## AVAILABLE DATA
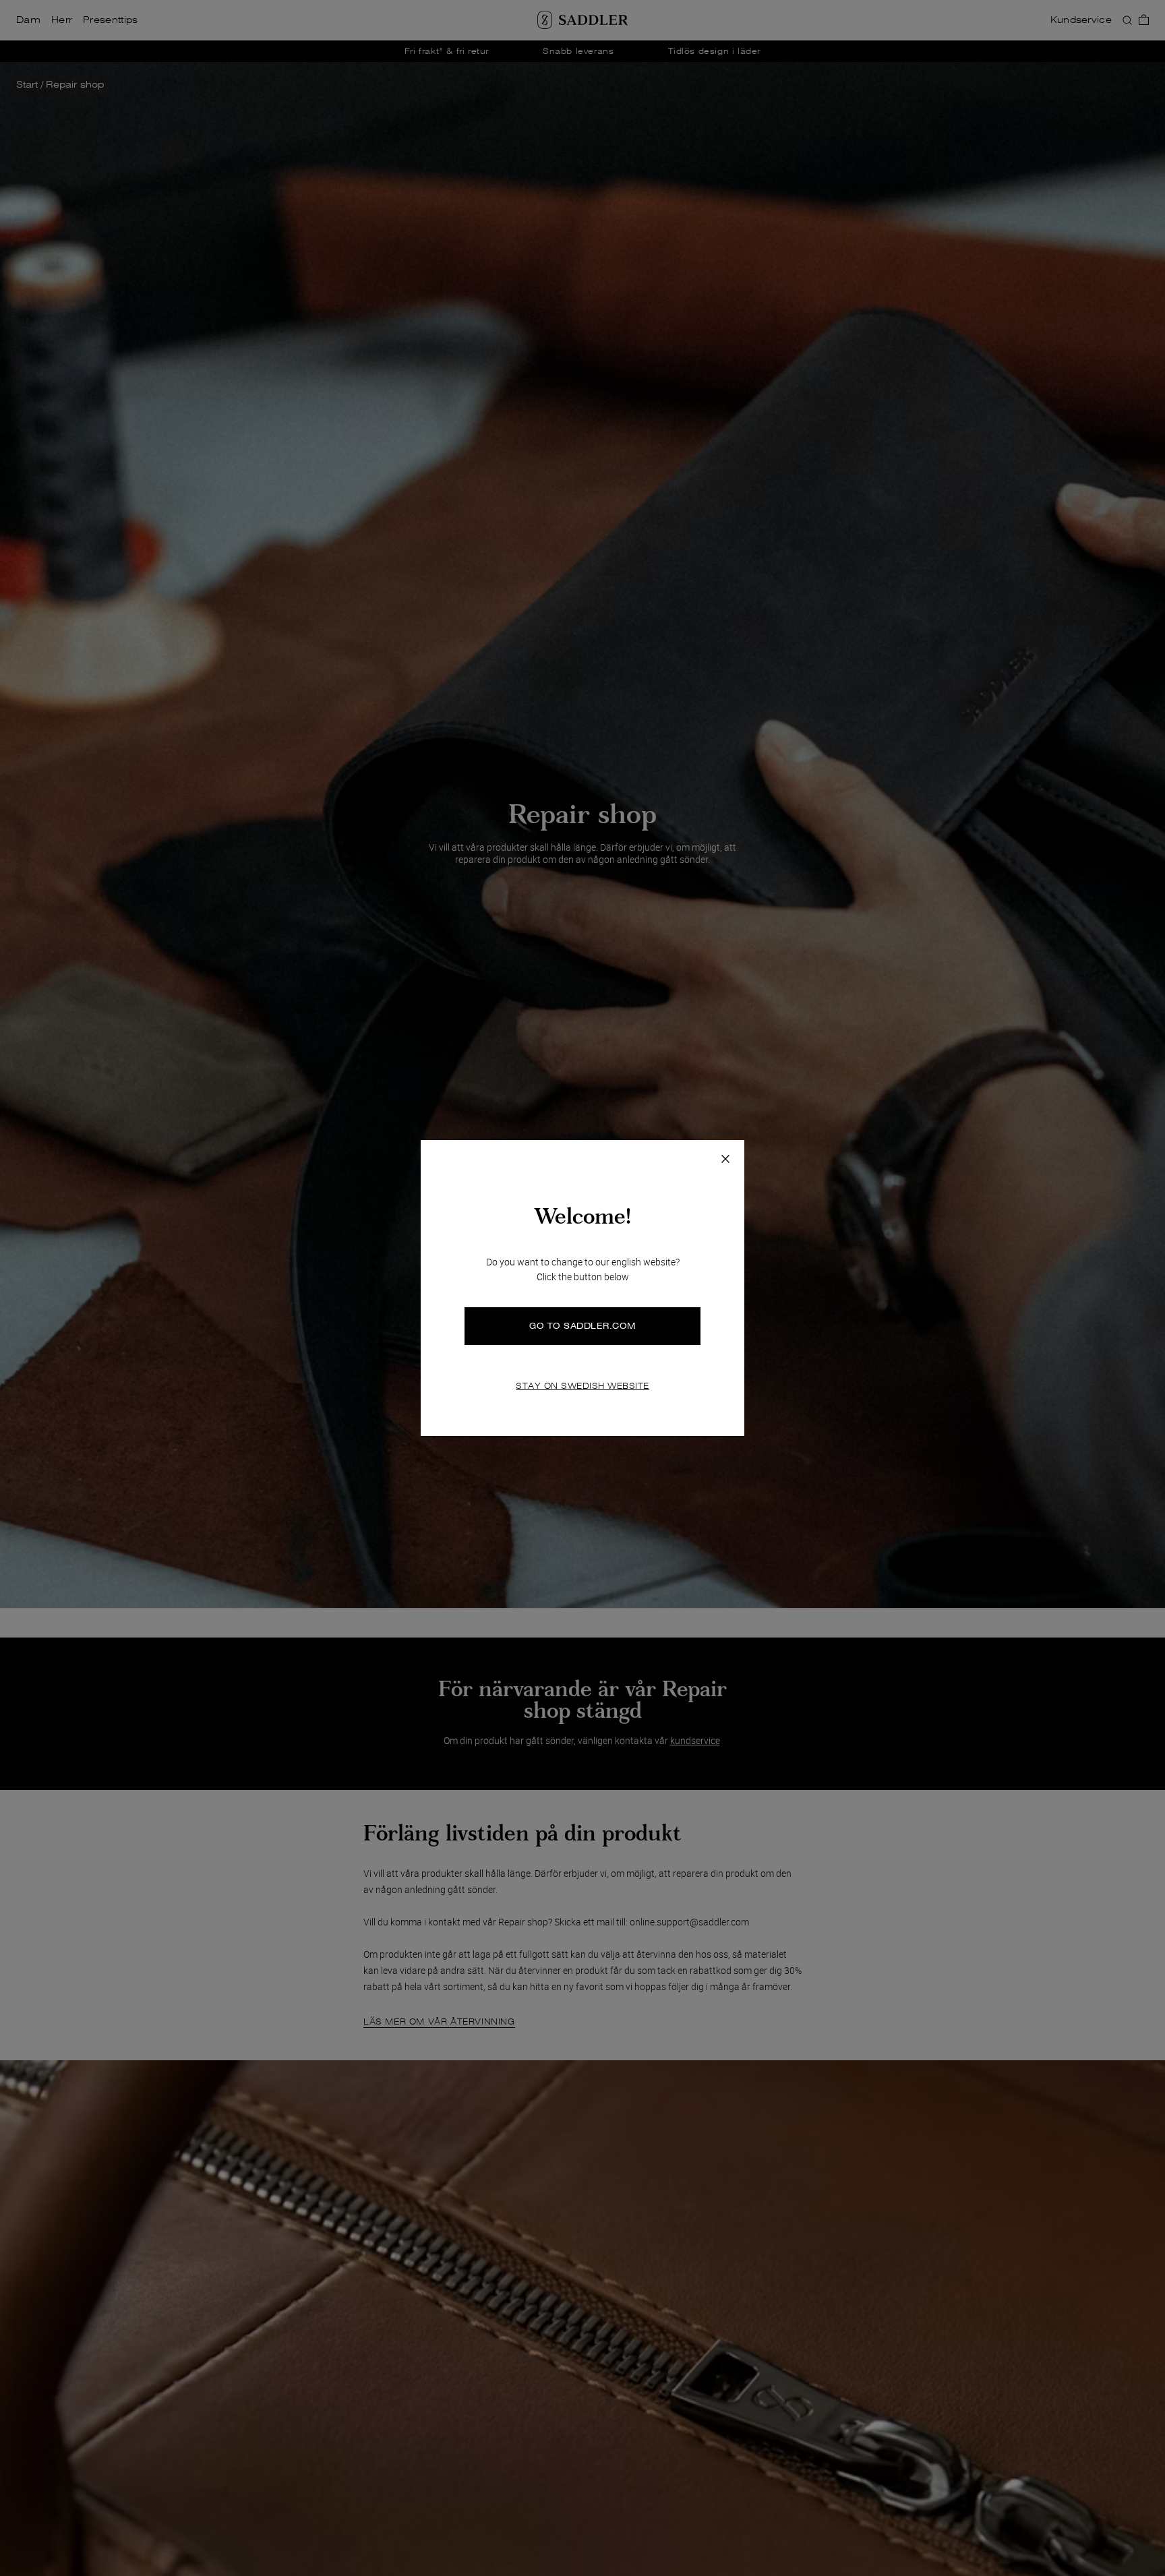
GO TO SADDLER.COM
...
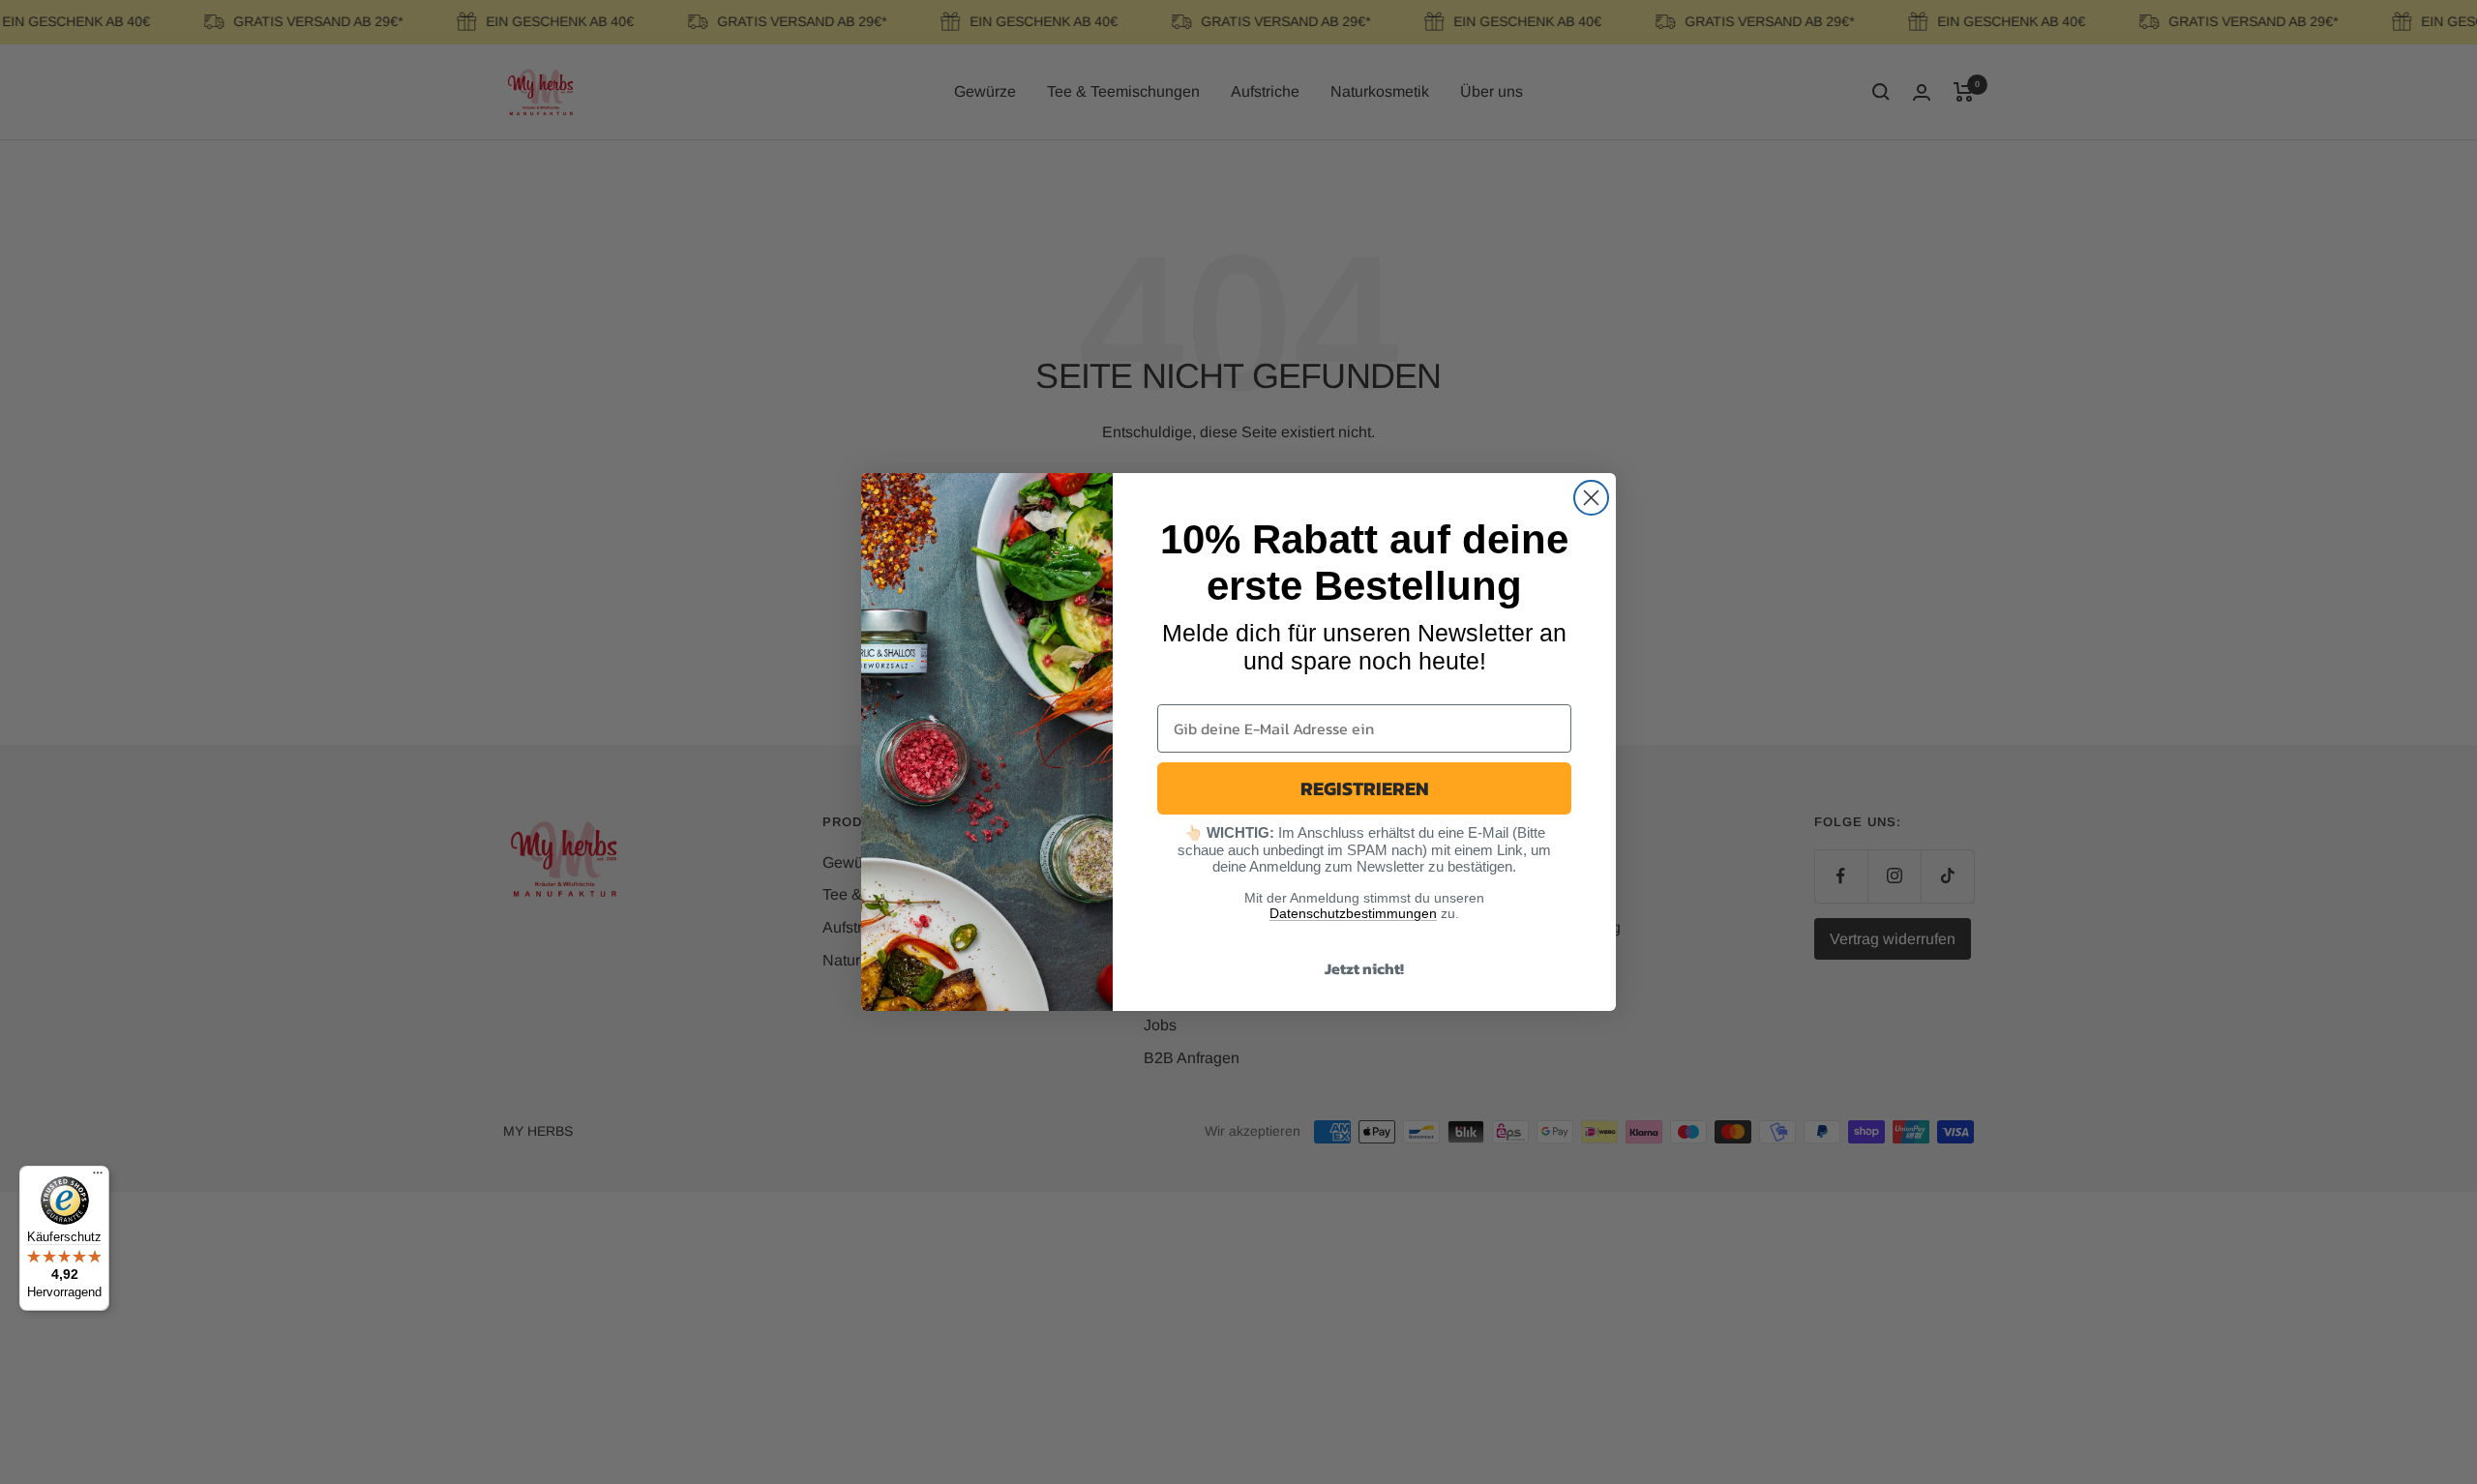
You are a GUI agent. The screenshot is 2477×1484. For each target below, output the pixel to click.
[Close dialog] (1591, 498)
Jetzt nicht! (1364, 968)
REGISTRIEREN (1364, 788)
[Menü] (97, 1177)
---
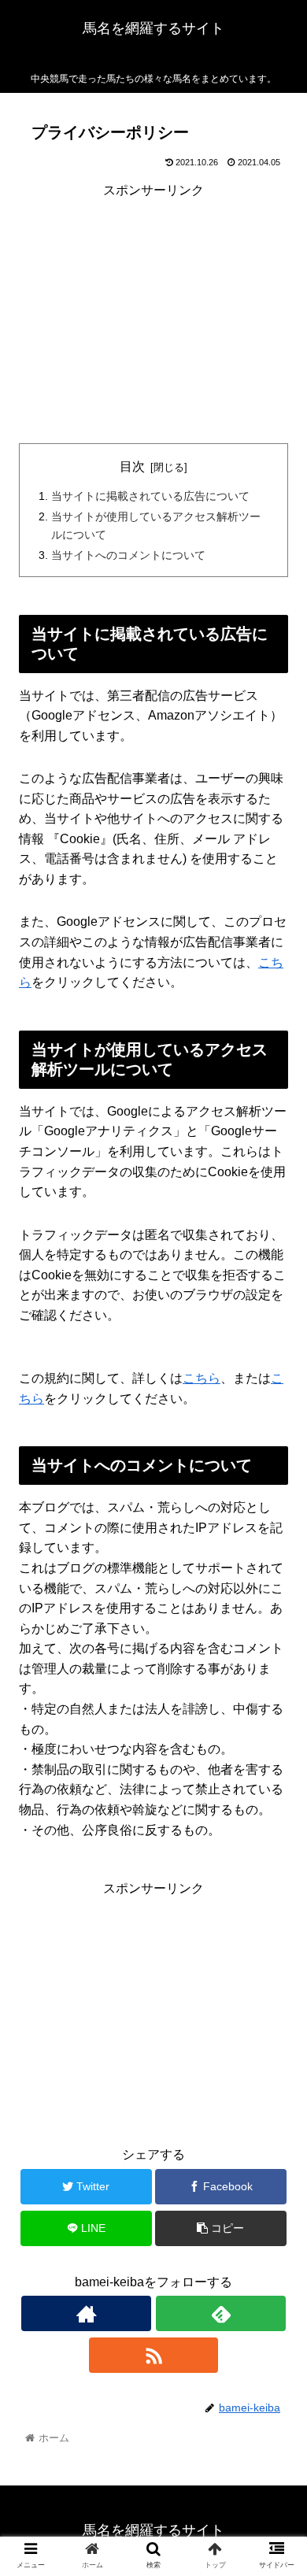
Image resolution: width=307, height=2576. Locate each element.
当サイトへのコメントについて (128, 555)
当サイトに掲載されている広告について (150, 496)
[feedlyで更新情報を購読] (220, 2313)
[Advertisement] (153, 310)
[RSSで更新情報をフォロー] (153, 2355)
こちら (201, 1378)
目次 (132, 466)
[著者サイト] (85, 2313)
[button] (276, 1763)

## WHAT YOU WILL DO
Within the listing above, the range opens at the line with "[Advertisement] (153, 310)" and closes at the line with "[button] (276, 1763)". Reproduce exactly the lines of that range, including both ends.

## TASK RESPONSE
[Advertisement] (153, 310)
[RSSで更新情報をフォロー] (153, 2355)
こちら (201, 1378)
目次 (132, 466)
[著者サイト] (85, 2313)
[button] (276, 1763)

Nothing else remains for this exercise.